**Task directions**
Change "Employment Type" to "Job Type" in the records below and write them out again with nothing else altered.

**Records**

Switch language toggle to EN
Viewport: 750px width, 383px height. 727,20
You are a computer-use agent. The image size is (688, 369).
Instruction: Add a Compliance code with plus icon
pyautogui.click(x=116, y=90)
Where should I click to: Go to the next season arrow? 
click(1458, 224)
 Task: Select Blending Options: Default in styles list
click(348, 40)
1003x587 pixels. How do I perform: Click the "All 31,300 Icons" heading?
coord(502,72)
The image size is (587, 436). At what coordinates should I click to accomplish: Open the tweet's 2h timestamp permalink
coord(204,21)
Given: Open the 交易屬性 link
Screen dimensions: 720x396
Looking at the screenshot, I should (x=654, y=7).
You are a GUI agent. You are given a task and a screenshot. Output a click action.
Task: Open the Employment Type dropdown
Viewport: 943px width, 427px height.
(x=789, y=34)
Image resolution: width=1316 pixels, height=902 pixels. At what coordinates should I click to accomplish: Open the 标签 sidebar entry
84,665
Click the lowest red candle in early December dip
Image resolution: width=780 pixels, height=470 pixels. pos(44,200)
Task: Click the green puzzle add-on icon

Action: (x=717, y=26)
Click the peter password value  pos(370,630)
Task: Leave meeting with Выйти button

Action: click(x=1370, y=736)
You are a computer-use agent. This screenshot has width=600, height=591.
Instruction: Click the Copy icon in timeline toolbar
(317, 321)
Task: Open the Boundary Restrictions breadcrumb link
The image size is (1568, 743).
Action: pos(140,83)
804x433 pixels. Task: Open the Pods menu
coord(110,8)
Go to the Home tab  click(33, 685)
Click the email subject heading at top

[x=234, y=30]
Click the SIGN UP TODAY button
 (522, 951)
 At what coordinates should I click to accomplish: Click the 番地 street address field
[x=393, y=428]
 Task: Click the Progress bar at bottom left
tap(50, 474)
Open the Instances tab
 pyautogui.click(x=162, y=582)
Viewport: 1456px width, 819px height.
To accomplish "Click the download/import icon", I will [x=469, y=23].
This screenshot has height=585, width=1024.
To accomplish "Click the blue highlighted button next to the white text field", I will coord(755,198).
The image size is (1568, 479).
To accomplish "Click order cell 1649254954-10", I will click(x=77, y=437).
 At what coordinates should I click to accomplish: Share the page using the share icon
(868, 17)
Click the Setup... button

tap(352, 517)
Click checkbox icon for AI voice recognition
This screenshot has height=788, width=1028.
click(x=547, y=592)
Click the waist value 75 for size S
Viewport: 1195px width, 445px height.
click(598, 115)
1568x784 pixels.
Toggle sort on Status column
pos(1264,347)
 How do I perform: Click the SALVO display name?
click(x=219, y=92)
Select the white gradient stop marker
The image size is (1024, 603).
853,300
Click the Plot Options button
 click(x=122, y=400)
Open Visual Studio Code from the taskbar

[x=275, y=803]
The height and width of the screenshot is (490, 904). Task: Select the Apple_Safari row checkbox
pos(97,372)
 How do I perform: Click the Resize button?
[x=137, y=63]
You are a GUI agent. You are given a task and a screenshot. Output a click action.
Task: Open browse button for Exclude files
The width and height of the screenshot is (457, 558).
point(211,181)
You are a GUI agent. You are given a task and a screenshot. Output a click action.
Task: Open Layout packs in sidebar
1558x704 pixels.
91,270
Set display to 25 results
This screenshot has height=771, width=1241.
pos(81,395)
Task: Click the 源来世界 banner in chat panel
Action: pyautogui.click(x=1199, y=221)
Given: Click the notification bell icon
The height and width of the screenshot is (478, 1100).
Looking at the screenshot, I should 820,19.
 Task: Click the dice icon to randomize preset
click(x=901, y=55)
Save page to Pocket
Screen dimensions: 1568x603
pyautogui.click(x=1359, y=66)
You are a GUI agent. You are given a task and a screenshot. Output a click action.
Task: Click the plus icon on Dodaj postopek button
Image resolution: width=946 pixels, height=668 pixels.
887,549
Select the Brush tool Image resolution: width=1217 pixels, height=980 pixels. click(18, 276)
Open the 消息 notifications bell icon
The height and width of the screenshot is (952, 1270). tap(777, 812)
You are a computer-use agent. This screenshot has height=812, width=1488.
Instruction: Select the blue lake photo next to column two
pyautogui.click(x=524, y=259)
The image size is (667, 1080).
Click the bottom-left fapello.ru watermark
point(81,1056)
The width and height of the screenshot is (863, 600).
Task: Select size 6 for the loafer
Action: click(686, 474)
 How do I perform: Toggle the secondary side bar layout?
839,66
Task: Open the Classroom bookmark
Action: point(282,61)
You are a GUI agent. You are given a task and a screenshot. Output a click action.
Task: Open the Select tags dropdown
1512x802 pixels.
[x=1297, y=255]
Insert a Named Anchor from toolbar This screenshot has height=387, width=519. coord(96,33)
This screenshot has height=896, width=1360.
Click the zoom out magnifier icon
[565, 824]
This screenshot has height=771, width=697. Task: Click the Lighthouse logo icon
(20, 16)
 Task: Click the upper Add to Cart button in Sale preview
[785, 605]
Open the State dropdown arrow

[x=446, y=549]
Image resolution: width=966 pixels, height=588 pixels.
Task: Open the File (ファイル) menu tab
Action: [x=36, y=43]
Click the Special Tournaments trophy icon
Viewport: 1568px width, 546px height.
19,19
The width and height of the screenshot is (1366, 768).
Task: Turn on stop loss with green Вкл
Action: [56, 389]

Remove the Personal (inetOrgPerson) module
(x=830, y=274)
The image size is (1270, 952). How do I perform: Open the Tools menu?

**Result of this task**
Switch language toggle to EN
Viewport: 750px width, 383px height. 727,20
You are a computer-use agent. The image size is (688, 369).
Instruction: Add a Compliance code with plus icon
pyautogui.click(x=116, y=90)
Where should I click to: Go to the next season arrow? 
click(1458, 224)
 Task: Select Blending Options: Default in styles list
click(348, 40)
1003x587 pixels. How do I perform: Click the "All 31,300 Icons" heading?
coord(502,72)
The image size is (587, 436). At what coordinates should I click to accomplish: Open the tweet's 2h timestamp permalink
coord(204,21)
Given: Open the 交易屬性 link
Screen dimensions: 720x396
Looking at the screenshot, I should (x=654, y=7).
You are a GUI agent. You are given a task and a screenshot. Output a click action.
Task: Open the Job Type dropdown
Viewport: 943px width, 427px height.
(x=789, y=34)
Image resolution: width=1316 pixels, height=902 pixels. At what coordinates should I click to accomplish: Open the 标签 sidebar entry
84,665
Click the lowest red candle in early December dip
Image resolution: width=780 pixels, height=470 pixels. pos(44,200)
Task: Click the green puzzle add-on icon

Action: (x=717, y=26)
Click the peter password value  pos(370,630)
Task: Leave meeting with Выйти button

Action: click(x=1370, y=736)
You are a computer-use agent. This screenshot has width=600, height=591.
Instruction: Click the Copy icon in timeline toolbar
(317, 321)
Task: Open the Boundary Restrictions breadcrumb link
The image size is (1568, 743).
Action: pos(140,83)
804x433 pixels. Task: Open the Pods menu
coord(110,8)
Go to the Home tab  click(33, 685)
Click the email subject heading at top

[x=234, y=30]
Click the SIGN UP TODAY button
 (522, 951)
 At what coordinates should I click to accomplish: Click the 番地 street address field
[x=393, y=428]
 Task: Click the Progress bar at bottom left
tap(50, 474)
Open the Instances tab
 pyautogui.click(x=162, y=582)
Viewport: 1456px width, 819px height.
To accomplish "Click the download/import icon", I will [x=469, y=23].
This screenshot has height=585, width=1024.
To accomplish "Click the blue highlighted button next to the white text field", I will coord(755,198).
The image size is (1568, 479).
To accomplish "Click order cell 1649254954-10", I will click(x=77, y=437).
 At what coordinates should I click to accomplish: Share the page using the share icon
(868, 17)
Click the Setup... button

tap(352, 517)
Click checkbox icon for AI voice recognition
This screenshot has height=788, width=1028.
click(x=547, y=592)
Click the waist value 75 for size S
Viewport: 1195px width, 445px height.
click(598, 115)
1568x784 pixels.
Toggle sort on Status column
pos(1264,347)
 How do I perform: Click the SALVO display name?
click(x=219, y=92)
Select the white gradient stop marker
The image size is (1024, 603).
853,300
Click the Plot Options button
 click(x=122, y=400)
Open Visual Studio Code from the taskbar

[x=275, y=803]
The height and width of the screenshot is (490, 904). Task: Select the Apple_Safari row checkbox
pos(97,372)
 How do I perform: Click the Resize button?
[x=137, y=63]
You are a GUI agent. You are given a task and a screenshot. Output a click action.
Task: Open browse button for Exclude files
The width and height of the screenshot is (457, 558).
point(211,181)
You are a GUI agent. You are given a task and a screenshot. Output a click action.
Task: Open Layout packs in sidebar
1558x704 pixels.
91,270
Set display to 25 results
This screenshot has height=771, width=1241.
pos(81,395)
Task: Click the 源来世界 banner in chat panel
Action: pyautogui.click(x=1199, y=221)
Given: Click the notification bell icon
The height and width of the screenshot is (478, 1100).
Looking at the screenshot, I should 820,19.
 Task: Click the dice icon to randomize preset
click(x=901, y=55)
Save page to Pocket
Screen dimensions: 1568x603
pyautogui.click(x=1359, y=66)
You are a GUI agent. You are given a task and a screenshot. Output a click action.
Task: Click the plus icon on Dodaj postopek button
Image resolution: width=946 pixels, height=668 pixels.
887,549
Select the Brush tool Image resolution: width=1217 pixels, height=980 pixels. click(18, 276)
Open the 消息 notifications bell icon
The height and width of the screenshot is (952, 1270). tap(777, 812)
You are a computer-use agent. This screenshot has height=812, width=1488.
Instruction: Select the blue lake photo next to column two
pyautogui.click(x=524, y=259)
The image size is (667, 1080).
Click the bottom-left fapello.ru watermark
point(81,1056)
The width and height of the screenshot is (863, 600).
Task: Select size 6 for the loafer
Action: click(686, 474)
 How do I perform: Toggle the secondary side bar layout?
839,66
Task: Open the Classroom bookmark
Action: point(282,61)
You are a GUI agent. You are given a task and a screenshot. Output a click action.
Task: Open the Select tags dropdown
1512x802 pixels.
[x=1297, y=255]
Insert a Named Anchor from toolbar This screenshot has height=387, width=519. coord(96,33)
This screenshot has height=896, width=1360.
Click the zoom out magnifier icon
[565, 824]
This screenshot has height=771, width=697. Task: Click the Lighthouse logo icon
(20, 16)
 Task: Click the upper Add to Cart button in Sale preview
[785, 605]
Open the State dropdown arrow

[x=446, y=549]
Image resolution: width=966 pixels, height=588 pixels.
Task: Open the File (ファイル) menu tab
Action: [x=36, y=43]
Click the Special Tournaments trophy icon
Viewport: 1568px width, 546px height.
19,19
The width and height of the screenshot is (1366, 768).
Task: Turn on stop loss with green Вкл
Action: [56, 389]

Remove the Personal (inetOrgPerson) module
(x=830, y=274)
The image size is (1270, 952). How do I perform: Open the Tools menu?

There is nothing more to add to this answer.